*** Opening of Records for the exercise ***

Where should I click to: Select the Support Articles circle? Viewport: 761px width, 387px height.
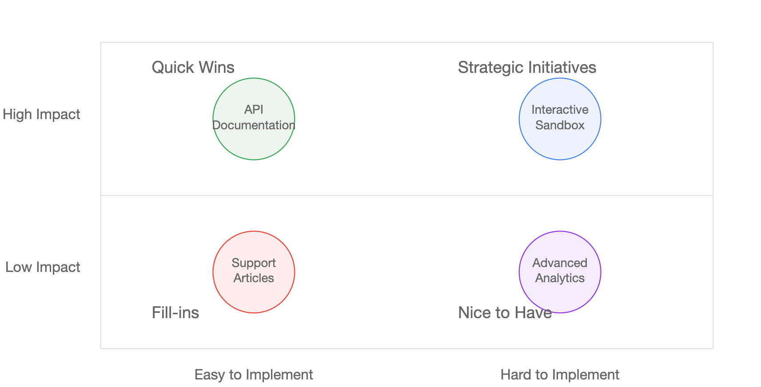click(x=254, y=271)
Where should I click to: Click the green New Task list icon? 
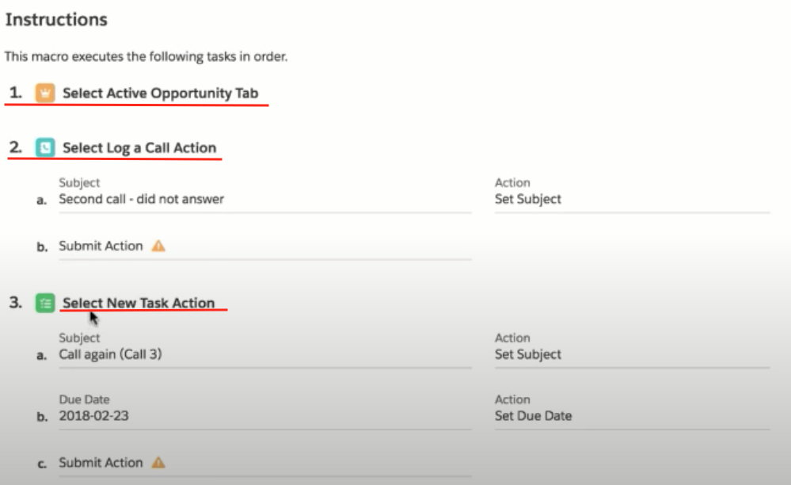click(x=45, y=303)
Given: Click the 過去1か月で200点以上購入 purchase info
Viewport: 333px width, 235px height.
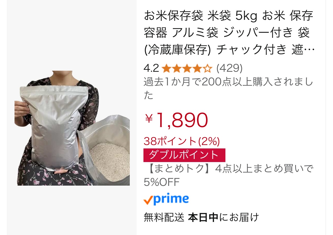Looking at the screenshot, I should [228, 89].
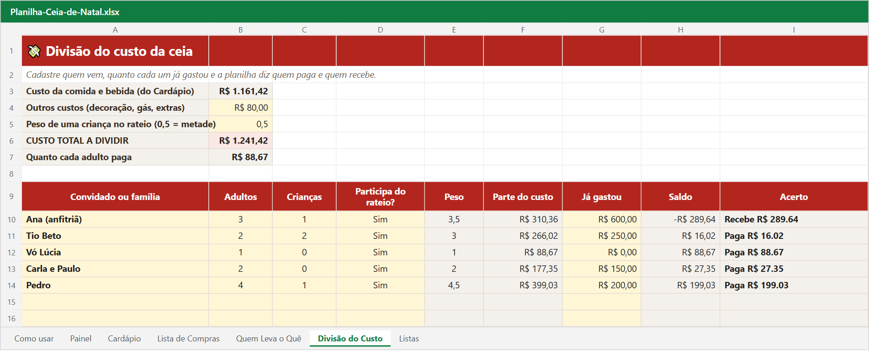Switch to the Listas sheet tab
The image size is (869, 351).
point(409,339)
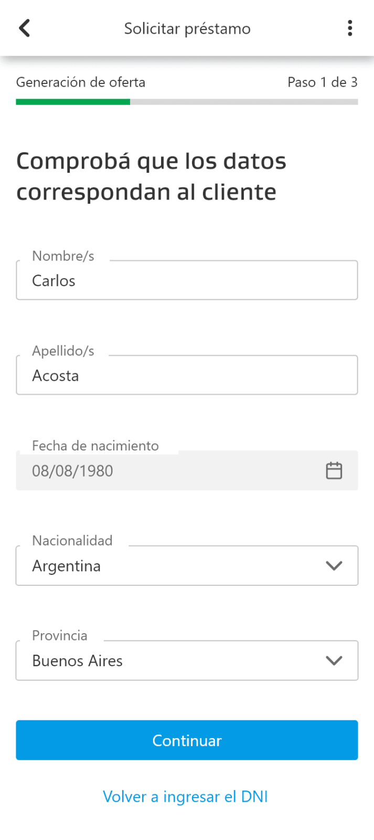Expand the Nacionalidad dropdown chevron

click(x=334, y=565)
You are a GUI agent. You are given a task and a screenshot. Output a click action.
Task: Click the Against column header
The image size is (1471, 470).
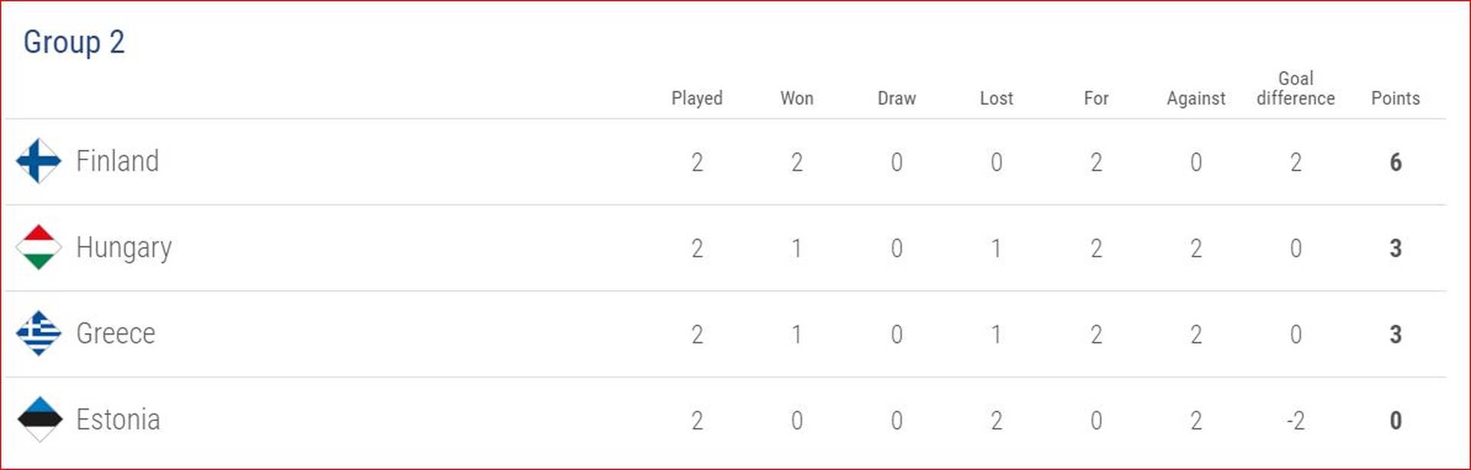coord(1196,99)
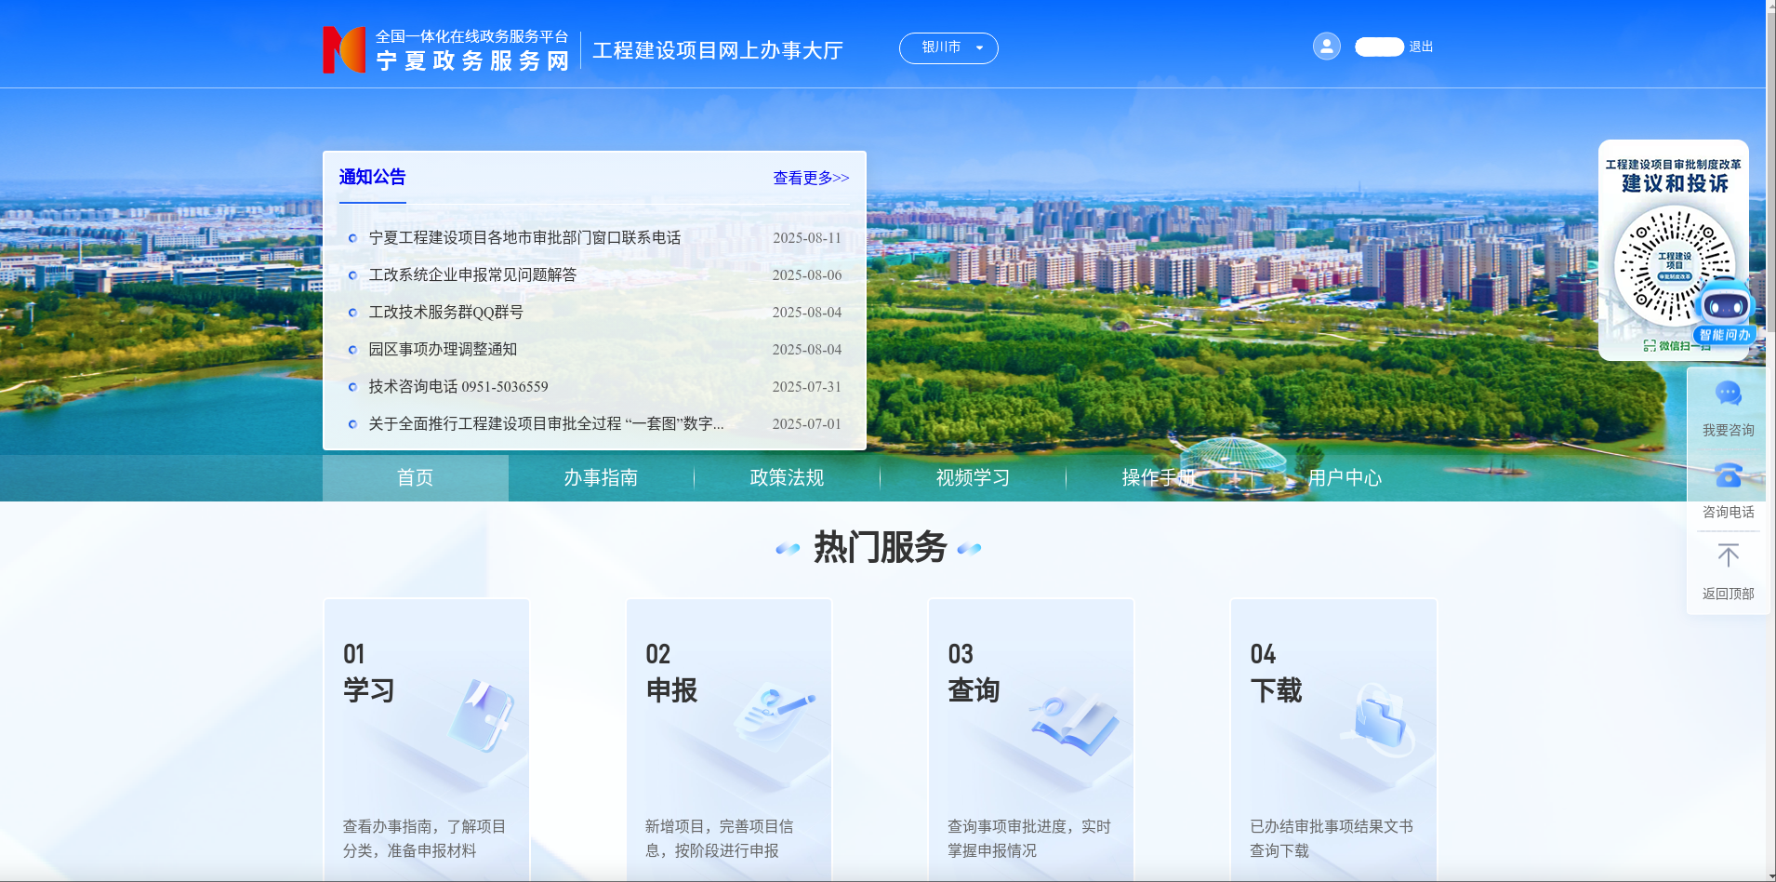
Task: Click the user avatar icon
Action: (x=1326, y=47)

*** Close of Records for the exercise ***

▶ [What is being asked]
Please reproduce, word for word, only the lines from the line that holds "You are a GUI" through the final line of the entries above, omitting any pictures.

▶ [The completed task]
You are a GUI agent. You are given a task and a screenshot. Output a click action.
Task: Click the Against column header
The image size is (1471, 470).
coord(1196,99)
Task: Click the user avatar icon
Action: (x=1326, y=47)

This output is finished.